(Stored records)
────────────────────────────────────────

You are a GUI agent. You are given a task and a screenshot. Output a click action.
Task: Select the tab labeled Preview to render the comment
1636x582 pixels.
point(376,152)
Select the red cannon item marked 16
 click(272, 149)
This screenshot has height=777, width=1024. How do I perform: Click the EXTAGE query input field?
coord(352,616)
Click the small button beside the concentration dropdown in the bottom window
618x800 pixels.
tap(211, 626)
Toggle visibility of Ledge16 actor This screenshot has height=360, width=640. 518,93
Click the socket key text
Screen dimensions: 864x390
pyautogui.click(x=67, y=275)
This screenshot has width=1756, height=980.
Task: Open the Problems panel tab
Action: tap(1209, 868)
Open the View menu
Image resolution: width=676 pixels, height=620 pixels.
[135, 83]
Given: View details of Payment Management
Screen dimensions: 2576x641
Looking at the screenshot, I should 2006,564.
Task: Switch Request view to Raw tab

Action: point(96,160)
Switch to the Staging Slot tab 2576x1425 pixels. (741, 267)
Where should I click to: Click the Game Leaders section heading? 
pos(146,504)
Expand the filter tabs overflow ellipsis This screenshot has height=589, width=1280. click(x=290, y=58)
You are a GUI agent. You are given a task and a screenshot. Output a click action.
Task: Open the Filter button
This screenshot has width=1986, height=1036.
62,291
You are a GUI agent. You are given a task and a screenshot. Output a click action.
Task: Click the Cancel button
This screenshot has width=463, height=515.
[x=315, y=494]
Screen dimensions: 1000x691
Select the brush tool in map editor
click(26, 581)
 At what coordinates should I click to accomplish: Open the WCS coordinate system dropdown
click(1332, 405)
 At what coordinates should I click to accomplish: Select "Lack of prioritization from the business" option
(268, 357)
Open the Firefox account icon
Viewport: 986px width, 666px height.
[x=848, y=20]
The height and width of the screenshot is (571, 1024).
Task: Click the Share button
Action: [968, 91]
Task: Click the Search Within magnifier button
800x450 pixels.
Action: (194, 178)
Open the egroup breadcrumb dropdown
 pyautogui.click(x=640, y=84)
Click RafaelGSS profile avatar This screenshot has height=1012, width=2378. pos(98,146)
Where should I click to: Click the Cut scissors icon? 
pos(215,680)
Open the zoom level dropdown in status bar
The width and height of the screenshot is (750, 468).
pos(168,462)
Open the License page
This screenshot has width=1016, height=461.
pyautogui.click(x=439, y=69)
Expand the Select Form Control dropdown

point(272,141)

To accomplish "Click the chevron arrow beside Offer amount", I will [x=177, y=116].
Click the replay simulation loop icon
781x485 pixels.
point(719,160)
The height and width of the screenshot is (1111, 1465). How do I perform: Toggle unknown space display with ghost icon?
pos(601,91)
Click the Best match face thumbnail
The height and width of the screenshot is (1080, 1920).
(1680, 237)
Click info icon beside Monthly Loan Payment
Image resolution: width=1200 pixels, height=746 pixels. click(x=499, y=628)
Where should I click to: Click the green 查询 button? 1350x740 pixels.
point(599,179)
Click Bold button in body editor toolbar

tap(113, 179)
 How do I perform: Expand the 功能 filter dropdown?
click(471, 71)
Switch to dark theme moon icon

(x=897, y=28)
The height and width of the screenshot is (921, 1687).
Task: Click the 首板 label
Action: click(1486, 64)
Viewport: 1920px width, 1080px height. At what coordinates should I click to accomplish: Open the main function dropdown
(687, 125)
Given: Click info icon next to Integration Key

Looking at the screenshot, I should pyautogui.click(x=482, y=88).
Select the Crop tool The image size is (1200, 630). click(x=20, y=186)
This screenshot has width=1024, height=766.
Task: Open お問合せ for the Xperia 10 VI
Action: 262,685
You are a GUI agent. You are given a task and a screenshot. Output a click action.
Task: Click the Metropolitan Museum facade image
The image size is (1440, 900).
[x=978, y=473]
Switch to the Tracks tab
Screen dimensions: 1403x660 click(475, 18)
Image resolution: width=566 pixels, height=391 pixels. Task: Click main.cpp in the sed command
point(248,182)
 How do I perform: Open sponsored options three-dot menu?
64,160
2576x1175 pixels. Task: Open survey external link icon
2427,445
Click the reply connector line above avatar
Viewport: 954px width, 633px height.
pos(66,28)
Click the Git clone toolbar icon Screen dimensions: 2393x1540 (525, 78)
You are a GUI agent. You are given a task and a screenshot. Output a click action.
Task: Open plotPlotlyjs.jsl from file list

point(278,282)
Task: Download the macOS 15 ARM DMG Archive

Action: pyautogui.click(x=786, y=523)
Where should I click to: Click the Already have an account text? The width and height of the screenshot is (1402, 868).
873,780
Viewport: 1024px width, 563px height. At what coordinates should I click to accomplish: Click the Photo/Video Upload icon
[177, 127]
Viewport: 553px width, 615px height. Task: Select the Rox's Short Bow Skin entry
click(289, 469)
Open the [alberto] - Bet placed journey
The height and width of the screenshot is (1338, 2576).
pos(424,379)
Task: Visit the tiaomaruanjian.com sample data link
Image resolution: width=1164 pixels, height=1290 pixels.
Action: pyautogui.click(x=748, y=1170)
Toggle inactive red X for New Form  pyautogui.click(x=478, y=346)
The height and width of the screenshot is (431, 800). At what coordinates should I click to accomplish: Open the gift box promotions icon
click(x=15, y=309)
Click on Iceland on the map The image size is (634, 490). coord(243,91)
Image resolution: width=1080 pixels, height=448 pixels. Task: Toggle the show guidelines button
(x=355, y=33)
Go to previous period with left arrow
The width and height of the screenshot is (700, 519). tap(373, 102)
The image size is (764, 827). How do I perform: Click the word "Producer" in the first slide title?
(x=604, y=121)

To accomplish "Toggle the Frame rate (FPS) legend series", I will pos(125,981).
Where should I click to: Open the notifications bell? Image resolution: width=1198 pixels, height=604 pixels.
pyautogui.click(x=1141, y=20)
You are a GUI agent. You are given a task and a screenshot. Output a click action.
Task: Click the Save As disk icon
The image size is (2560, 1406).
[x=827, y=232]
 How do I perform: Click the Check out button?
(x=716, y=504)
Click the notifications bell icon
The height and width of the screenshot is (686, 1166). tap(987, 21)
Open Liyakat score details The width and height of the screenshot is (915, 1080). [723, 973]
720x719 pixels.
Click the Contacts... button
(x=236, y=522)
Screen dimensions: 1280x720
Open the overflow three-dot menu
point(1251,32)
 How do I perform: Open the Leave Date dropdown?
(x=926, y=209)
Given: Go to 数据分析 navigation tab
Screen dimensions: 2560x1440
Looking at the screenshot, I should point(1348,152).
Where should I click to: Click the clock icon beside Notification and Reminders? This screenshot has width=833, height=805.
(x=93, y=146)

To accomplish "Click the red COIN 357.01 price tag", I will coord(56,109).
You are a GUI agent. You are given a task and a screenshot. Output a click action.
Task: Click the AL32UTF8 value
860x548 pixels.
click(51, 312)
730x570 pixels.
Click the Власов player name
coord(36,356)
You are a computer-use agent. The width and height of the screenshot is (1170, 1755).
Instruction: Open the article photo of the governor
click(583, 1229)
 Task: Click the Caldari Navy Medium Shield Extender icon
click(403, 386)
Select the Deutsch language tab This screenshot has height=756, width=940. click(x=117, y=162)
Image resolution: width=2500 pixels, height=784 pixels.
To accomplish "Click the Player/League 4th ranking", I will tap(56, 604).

────────────────────────────────────────

- **What the task requires**
Reproduce the items verbatim, everything from the line containing "Open Liyakat score" down to the line containing "Looking at the screenshot, I should point(1348,152).", both included.

- **Solution for this exercise**
Open Liyakat score details The width and height of the screenshot is (915, 1080). [723, 973]
720x719 pixels.
Click the Contacts... button
(x=236, y=522)
Screen dimensions: 1280x720
Open the overflow three-dot menu
point(1251,32)
 How do I perform: Open the Leave Date dropdown?
(x=926, y=209)
Given: Go to 数据分析 navigation tab
Screen dimensions: 2560x1440
Looking at the screenshot, I should point(1348,152).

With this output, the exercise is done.